**THE TASK**
Look through the data below for the line with "Viewport: 416px width, 382px height." and the line with "Task: Open 战绩 in the left menu", then output those two and all lines in between, exactly as written.

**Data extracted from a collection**

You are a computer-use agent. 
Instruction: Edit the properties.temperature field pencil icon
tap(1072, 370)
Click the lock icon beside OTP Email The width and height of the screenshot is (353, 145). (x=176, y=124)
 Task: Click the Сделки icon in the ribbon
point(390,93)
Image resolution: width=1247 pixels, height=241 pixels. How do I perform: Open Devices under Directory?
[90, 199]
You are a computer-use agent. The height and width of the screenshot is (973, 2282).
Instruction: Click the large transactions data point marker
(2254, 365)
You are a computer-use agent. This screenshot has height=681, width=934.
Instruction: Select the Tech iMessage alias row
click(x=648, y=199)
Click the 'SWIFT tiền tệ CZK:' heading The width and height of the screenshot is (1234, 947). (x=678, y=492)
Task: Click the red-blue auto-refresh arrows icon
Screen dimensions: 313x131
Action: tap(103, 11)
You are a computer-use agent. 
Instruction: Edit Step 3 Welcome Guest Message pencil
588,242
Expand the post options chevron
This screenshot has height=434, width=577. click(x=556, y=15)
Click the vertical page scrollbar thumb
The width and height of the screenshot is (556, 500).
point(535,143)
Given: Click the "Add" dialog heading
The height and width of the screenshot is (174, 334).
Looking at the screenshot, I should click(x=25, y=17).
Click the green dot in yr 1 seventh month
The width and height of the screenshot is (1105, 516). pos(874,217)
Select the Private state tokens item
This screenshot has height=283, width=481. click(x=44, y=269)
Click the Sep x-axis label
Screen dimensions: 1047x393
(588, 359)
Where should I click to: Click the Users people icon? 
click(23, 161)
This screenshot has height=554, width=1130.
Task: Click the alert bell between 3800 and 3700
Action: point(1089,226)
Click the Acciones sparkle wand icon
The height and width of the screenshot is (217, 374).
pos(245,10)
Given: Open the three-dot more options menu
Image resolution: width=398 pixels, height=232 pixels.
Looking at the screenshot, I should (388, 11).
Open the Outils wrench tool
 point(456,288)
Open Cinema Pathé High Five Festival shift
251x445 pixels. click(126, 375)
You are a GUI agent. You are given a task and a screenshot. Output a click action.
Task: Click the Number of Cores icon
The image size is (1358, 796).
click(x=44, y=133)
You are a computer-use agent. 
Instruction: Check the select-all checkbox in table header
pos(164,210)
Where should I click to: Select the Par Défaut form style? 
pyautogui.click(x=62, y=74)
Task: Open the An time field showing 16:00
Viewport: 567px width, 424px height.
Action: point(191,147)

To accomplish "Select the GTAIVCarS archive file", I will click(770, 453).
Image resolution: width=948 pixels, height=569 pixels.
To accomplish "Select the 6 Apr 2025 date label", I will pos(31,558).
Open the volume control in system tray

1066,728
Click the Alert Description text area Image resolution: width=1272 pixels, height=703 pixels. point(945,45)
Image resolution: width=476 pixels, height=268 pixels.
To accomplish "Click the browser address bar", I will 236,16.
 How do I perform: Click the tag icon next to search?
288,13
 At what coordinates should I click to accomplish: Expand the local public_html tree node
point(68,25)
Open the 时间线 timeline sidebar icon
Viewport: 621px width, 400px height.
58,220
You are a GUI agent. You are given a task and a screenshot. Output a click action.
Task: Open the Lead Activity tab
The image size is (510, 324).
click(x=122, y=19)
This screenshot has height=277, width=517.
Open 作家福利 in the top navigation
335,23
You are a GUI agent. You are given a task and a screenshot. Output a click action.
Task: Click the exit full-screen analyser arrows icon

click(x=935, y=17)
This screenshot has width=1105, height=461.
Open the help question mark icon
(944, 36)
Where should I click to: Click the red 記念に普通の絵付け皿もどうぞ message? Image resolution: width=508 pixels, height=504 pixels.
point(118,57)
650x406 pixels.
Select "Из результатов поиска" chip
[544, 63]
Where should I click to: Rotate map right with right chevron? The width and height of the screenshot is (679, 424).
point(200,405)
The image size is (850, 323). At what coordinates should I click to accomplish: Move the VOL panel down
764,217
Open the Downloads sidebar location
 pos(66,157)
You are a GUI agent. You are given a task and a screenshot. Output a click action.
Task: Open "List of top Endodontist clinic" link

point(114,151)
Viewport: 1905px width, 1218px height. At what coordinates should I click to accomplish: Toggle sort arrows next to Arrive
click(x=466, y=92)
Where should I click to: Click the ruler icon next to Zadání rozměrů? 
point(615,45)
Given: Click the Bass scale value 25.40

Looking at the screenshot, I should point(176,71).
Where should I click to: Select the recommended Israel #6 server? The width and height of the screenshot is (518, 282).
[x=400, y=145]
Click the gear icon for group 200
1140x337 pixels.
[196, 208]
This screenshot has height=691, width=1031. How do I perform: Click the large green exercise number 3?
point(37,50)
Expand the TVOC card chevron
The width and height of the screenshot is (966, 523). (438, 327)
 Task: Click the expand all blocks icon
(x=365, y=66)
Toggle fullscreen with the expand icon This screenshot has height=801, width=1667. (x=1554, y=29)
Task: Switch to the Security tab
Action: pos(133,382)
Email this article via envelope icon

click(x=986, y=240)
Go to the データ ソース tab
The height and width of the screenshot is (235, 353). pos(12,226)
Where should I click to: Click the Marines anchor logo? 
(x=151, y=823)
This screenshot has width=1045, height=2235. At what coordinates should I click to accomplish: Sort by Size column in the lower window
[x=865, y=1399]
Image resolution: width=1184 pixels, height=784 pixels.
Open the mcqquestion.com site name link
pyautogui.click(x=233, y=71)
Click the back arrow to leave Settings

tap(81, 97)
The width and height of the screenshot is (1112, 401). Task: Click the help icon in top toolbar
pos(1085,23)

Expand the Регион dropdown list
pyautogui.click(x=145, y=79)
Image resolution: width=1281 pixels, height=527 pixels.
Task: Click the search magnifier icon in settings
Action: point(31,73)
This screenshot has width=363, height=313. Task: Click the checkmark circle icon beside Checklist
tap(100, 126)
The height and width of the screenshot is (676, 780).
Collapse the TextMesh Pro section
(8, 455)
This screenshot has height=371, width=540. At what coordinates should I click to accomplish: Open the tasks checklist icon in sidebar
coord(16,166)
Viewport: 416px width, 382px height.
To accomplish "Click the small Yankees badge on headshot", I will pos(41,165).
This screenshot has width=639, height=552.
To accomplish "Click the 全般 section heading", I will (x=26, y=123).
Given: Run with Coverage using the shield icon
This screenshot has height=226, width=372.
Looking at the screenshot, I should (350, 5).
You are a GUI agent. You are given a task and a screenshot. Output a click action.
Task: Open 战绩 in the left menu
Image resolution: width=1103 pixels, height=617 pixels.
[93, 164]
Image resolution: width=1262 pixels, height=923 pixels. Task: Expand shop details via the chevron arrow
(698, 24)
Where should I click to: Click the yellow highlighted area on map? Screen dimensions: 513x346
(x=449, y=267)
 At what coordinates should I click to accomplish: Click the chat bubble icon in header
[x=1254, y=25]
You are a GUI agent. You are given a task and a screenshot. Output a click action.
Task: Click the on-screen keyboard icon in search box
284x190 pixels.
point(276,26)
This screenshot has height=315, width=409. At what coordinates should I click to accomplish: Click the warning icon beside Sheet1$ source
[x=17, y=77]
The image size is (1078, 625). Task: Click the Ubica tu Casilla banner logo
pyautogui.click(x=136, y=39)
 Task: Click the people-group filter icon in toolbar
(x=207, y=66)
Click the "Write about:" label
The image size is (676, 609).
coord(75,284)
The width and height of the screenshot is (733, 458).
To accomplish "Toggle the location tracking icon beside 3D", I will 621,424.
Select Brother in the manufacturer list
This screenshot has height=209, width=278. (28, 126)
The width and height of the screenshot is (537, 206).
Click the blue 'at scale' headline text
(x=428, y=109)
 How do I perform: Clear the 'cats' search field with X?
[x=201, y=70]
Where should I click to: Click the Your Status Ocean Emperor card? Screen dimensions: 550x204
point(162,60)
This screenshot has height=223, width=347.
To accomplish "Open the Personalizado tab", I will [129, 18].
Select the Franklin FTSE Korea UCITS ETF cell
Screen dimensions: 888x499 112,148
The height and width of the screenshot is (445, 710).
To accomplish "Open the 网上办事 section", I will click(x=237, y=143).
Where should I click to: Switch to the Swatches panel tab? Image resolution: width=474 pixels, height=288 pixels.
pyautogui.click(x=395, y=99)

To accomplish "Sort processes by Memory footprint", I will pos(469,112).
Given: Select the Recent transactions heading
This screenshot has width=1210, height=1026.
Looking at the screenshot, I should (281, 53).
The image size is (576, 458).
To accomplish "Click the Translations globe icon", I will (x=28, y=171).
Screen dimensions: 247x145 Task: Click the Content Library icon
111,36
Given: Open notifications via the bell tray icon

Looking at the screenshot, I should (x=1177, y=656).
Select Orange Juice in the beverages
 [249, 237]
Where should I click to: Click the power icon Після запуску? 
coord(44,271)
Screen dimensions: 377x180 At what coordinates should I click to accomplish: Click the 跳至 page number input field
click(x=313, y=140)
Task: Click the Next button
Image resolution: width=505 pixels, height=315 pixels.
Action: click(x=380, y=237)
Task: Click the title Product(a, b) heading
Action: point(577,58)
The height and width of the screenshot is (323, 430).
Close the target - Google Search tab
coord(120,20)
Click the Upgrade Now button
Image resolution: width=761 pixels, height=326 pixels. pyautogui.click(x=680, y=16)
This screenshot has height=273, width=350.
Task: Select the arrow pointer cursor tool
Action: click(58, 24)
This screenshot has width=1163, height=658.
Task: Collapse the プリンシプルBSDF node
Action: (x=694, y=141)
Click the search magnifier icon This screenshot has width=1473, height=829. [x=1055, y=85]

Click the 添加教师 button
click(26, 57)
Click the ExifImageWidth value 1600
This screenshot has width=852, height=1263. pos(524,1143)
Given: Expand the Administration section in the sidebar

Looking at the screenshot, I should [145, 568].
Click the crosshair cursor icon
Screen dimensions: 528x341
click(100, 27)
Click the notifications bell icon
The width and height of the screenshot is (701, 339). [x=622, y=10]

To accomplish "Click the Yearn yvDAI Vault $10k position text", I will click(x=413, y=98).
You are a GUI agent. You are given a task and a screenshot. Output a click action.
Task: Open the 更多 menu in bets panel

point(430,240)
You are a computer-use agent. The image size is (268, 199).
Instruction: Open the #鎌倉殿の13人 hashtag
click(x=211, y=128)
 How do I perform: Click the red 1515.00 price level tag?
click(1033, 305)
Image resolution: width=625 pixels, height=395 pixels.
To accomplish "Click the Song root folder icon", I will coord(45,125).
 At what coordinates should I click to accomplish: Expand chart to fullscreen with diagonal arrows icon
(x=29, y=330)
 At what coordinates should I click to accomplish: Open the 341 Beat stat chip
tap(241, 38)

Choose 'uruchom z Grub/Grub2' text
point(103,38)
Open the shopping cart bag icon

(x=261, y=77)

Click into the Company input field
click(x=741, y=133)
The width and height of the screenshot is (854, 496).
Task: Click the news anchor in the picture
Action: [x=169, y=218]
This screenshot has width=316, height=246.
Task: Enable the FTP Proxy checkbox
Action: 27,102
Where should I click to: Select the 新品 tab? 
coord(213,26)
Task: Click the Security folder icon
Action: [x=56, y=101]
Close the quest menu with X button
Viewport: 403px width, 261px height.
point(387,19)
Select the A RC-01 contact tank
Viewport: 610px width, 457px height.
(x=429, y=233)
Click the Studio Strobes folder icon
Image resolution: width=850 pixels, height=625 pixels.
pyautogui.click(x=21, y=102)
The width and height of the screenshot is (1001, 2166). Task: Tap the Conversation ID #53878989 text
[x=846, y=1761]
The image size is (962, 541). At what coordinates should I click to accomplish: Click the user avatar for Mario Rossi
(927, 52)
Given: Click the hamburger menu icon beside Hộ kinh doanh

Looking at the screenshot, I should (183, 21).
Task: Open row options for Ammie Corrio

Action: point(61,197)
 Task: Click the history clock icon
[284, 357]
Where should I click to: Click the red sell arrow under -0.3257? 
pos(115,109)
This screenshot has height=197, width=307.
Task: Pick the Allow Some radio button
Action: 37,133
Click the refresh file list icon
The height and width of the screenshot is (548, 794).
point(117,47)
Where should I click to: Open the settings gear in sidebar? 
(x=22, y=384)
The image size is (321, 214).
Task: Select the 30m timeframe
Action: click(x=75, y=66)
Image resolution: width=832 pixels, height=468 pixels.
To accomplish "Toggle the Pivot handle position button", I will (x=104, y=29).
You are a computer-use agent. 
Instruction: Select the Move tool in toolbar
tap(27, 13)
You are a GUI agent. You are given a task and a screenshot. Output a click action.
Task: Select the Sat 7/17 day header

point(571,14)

**ANSWER AREA**
Viewport: 416px width, 382px height.
To accomplish "Click the small Yankees badge on headshot", I will pos(41,165).
This screenshot has width=639, height=552.
To accomplish "Click the 全般 section heading", I will (x=26, y=123).
Given: Run with Coverage using the shield icon
This screenshot has height=226, width=372.
Looking at the screenshot, I should (350, 5).
You are a GUI agent. You are given a task and a screenshot. Output a click action.
Task: Open 战绩 in the left menu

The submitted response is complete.